FHteam
Admin
|
# Posted: 14 Sep 2009 17:22
Reply
The number of "False Positive" alerts from security programs is rising & user ability to recognize them for what they are is limited. This forum topic is intended to provide some basic information that applies to ALL security programs & how they work.
Simply put, your security program looks into the programming code of a file to see if it can find:
A: specific pieces of code that are KNOWN to be used by a specific infection.
If it finds anything you will get a report that names the infection precisely. It WILL NOT SAY 'generic' or 'family'. You will be able to do a Google search on the name & find numerous references & details for the infection. There will be an entry for it in your security program's virus/trojan database.
B: anything there that CAN perform a malicious action.
You may be told what the 'infection' can do (e.g. password stealer); you may get a basic 'name' for the infection; the words 'generic' or 'family' are likely to be used; a Google search might find nothing or a confusing array of widely different types of infection. If your program finds something that is simply suspicious IT DOES NOT KNOW if the action is malicious!
The 'acid test' is "did YOU choose to run a program to perform this action?!

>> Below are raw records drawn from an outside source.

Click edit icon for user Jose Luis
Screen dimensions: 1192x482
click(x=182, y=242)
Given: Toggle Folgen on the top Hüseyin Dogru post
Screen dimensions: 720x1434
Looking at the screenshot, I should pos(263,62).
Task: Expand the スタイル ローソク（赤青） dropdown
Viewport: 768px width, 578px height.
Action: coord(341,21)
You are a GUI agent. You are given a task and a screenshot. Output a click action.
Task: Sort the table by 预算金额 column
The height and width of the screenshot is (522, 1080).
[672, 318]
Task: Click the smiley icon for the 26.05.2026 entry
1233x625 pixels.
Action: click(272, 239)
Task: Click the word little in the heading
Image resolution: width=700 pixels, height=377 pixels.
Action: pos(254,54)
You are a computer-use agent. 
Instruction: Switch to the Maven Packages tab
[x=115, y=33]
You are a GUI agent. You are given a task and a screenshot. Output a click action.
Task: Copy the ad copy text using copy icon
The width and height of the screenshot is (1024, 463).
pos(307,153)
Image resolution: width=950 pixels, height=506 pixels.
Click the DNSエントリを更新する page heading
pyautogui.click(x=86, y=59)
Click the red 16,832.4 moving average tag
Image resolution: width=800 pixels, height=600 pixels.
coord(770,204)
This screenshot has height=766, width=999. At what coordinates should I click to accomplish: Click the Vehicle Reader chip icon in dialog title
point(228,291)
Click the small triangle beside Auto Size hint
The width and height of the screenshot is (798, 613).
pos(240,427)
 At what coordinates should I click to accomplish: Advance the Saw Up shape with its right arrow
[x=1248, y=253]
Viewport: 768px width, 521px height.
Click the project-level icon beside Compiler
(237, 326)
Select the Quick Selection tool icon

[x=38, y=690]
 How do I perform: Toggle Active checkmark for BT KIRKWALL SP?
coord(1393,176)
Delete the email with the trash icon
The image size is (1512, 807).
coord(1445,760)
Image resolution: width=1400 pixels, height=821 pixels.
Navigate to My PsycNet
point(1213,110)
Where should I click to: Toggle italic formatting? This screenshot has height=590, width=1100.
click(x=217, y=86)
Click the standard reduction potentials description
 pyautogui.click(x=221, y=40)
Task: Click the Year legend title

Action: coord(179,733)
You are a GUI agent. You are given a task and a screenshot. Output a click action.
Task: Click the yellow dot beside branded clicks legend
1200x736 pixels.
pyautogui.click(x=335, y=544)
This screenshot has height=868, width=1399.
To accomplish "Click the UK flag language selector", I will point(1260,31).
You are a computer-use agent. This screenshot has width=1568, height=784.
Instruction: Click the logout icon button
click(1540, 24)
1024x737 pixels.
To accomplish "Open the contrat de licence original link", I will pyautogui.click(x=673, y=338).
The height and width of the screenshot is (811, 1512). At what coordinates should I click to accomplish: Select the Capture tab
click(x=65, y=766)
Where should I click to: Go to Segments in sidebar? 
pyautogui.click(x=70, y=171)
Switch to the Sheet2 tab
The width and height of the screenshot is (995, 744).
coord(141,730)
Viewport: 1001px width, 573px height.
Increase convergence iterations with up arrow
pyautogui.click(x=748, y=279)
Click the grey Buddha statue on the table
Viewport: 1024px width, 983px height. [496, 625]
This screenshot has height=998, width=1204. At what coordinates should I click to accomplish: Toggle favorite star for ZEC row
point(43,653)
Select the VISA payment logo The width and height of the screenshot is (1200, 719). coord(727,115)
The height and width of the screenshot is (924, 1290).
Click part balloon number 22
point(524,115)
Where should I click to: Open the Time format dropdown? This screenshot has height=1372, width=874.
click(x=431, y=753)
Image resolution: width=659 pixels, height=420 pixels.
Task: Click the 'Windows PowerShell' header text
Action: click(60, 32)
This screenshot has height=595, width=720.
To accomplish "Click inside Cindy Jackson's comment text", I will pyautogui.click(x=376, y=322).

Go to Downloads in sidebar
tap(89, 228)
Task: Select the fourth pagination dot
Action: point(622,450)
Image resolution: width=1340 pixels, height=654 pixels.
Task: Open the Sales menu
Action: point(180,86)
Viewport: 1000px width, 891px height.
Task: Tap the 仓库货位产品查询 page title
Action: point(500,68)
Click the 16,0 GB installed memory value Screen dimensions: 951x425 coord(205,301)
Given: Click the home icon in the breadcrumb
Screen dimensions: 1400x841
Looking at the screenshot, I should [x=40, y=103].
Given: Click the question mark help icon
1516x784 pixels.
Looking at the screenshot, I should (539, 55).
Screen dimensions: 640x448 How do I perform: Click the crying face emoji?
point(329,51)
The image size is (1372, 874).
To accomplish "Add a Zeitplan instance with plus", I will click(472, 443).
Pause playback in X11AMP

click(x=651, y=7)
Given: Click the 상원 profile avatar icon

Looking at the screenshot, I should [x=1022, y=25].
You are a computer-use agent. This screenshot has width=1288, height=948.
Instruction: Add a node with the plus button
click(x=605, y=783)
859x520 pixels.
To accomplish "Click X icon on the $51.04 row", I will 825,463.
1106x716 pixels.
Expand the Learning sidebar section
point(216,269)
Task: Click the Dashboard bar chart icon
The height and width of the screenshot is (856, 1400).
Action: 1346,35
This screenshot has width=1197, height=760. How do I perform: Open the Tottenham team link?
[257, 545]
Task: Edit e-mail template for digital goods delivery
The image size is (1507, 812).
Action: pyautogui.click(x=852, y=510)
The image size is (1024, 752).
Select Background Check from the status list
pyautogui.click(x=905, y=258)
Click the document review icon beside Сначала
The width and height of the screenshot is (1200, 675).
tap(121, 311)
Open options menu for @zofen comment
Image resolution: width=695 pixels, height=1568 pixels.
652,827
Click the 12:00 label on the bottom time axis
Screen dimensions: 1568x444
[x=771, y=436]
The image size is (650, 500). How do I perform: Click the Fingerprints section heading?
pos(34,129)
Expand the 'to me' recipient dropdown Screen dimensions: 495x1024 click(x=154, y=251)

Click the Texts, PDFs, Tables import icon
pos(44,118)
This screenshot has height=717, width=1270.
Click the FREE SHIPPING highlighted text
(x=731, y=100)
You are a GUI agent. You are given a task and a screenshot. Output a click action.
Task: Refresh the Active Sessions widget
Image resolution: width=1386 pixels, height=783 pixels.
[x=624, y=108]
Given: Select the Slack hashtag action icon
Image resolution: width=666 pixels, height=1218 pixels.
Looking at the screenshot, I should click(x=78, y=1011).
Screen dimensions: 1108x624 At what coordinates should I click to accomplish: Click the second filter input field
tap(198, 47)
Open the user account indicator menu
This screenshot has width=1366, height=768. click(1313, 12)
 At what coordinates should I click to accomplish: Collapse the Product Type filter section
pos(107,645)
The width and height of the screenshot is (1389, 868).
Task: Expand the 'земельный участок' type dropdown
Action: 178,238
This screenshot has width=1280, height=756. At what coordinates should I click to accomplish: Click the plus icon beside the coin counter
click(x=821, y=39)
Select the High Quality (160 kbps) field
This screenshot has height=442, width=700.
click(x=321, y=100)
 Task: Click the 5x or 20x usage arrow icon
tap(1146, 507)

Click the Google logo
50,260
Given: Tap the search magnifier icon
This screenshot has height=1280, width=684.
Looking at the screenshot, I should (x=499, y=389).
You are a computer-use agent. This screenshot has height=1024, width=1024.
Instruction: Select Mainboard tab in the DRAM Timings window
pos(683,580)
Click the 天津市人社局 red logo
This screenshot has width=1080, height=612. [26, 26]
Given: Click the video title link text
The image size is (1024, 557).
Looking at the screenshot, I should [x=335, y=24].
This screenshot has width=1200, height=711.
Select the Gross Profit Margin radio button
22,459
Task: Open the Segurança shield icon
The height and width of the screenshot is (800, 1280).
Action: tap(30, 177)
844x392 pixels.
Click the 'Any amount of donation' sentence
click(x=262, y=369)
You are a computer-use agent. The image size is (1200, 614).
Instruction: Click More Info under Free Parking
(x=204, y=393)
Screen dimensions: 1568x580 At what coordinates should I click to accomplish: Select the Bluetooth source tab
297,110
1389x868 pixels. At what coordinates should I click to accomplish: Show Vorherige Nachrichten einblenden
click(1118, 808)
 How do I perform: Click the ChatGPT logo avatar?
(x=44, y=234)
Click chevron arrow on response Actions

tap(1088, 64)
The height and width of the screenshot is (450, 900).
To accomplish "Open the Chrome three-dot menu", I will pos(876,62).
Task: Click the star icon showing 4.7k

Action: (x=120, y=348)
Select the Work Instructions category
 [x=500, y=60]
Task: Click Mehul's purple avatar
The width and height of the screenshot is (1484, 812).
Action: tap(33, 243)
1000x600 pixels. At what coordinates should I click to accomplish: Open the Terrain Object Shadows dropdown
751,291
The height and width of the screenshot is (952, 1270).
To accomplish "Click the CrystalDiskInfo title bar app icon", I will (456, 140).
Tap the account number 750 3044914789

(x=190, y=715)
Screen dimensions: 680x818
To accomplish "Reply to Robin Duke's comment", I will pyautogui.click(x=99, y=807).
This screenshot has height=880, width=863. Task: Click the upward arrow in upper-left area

You need to be aware of what you expect the program to do. The code for a good password recovery program that YOU CHOOSE to run is the same as the code for a bad password stealer program that is bundled with something entirely different.
Reporting infections:
Type A infections should always be reported. Include what version of Windows you have; what security program reported the infection; the EXACT name of the infection.
Type B 'infections' should be researched carefully before reporting them. Reporting a false positive is the equivalent of crying wolf! It is also time wasting if the information is already on the author's website or, worse still, in our description!
|